Home
About
CV
Portfolio
Presentations
Publications
Workshops
USGS Staff Profile

Python Intro Day 2

17 Sep 2021

A blog post for Washington State University’s Python Working Group Blog

This post is the second in a two-part series of introductory python talks for the start of the semester. The majority of this talk is based on Software Capentry’s Python Notice Inflammation lesson.

—

This week Sarah Murphy (sarah.y.murphy@wsu.edu) gave the second in a two-part series of introductory talks. A recording of this talk can be found here. Instructions on how to download the required packages and the data used in this lesson can be found here.

Introduction to Jupyter Notebooks

Jupyter Notebook and Jupyter Lab are two Python coding interfaces.

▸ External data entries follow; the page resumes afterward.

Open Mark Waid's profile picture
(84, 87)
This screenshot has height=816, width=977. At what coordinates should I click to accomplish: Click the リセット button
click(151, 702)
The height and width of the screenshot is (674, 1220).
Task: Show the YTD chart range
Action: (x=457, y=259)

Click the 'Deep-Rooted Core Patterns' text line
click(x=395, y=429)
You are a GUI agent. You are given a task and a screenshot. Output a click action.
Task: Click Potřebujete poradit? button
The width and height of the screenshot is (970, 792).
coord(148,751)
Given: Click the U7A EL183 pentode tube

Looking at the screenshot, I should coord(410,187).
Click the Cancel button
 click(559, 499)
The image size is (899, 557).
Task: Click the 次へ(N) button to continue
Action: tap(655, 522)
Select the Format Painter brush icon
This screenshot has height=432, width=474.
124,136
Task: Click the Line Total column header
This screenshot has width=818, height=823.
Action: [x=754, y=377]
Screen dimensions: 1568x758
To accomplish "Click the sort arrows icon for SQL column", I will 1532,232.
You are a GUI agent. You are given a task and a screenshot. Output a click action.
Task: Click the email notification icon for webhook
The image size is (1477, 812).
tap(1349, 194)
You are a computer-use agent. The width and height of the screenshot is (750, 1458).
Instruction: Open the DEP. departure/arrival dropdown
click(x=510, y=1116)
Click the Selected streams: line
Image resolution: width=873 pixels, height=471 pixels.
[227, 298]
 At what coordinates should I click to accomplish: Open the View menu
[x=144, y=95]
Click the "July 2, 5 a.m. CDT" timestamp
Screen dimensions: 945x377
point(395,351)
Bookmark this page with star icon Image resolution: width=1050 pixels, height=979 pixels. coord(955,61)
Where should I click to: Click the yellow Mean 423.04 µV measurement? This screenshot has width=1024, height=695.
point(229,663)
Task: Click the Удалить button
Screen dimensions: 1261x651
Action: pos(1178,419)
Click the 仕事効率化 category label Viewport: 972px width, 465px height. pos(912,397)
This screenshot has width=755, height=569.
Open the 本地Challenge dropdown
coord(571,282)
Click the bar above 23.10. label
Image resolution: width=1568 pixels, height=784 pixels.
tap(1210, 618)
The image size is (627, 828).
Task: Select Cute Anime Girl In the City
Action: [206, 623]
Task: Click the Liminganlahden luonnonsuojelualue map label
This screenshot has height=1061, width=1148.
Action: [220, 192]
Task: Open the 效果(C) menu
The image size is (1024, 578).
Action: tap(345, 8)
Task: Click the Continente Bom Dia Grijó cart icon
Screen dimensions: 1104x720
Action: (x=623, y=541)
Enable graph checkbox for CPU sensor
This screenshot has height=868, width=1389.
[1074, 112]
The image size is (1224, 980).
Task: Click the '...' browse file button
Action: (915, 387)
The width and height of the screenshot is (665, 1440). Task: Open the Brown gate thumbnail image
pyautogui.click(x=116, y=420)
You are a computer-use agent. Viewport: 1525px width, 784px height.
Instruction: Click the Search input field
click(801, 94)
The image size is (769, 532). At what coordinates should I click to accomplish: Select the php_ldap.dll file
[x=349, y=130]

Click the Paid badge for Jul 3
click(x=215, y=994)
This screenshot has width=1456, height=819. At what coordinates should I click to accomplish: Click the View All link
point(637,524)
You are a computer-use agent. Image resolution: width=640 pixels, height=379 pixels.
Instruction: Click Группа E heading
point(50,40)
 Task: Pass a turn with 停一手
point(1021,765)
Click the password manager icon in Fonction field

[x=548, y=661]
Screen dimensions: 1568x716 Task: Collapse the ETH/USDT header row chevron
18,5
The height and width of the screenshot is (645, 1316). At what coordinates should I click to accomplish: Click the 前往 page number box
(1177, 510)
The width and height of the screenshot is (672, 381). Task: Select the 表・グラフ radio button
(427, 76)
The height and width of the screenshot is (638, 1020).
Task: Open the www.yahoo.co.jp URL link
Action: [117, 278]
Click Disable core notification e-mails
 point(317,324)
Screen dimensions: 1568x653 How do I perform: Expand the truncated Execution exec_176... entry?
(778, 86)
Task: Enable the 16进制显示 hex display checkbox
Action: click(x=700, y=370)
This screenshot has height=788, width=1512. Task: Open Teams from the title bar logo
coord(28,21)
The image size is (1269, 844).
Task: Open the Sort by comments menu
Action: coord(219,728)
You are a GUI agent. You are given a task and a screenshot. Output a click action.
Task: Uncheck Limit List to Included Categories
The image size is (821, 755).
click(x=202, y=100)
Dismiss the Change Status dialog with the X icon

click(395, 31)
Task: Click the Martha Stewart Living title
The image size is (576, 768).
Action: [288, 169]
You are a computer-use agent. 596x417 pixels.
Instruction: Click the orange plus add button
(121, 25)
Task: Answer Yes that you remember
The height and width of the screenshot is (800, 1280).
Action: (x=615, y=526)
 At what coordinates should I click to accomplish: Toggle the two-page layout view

They both take the "notebook" approach, meaning they can combine markdown, or text, with code. They have similar interfaces and can be used in the same way, so I will be referring to the two collectively as Jupyter for the rest of this talk. These come as part of the Anaconda set of tools, meaning if you have Anaconda downloaded, you also have Jupyter.

When you open Jupyter Lab or Notebook from your Anaconda navigator, a file browser interface will open within a web browser. Your default web browser serves as a way to display Jupyter, you do not need an internet connection to use it and nothing is uploaded. To create a new notebook, navigate to where you would like it to reside in your file system, then click "New" or "+". This will bring up a menu asking what type of file you would like to create. Select "Python 3" under the "Notebook" heading. Your new notebook is a .ipynb file, or an iPython Notebook file.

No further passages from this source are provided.